**Short exercise**
Please find each line in the records that contains the word "Viewport", with case counting, and copy those lines in full.

Records excerpted from a collection:
-------

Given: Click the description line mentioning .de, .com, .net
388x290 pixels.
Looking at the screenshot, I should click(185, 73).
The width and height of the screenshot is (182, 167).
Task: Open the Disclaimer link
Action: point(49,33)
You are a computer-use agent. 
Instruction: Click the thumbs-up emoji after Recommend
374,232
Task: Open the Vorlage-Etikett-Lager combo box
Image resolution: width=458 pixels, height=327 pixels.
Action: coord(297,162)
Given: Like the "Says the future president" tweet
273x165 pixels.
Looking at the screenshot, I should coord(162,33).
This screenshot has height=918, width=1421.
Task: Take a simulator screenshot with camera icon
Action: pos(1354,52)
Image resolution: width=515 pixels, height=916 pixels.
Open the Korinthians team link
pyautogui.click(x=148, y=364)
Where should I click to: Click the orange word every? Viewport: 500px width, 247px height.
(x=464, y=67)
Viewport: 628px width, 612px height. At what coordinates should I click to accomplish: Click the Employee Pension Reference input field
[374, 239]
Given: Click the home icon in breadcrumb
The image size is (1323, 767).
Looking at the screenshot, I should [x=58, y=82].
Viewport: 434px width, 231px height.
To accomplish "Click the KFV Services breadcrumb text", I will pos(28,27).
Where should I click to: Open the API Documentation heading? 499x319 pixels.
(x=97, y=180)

-------

**Reply**
Where should I click to: Click the orange word every? Viewport: 500px width, 247px height.
Viewport: 628px width, 612px height. At what coordinates should I click to accomplish: Click the Employee Pension Reference input field
Viewport: 434px width, 231px height.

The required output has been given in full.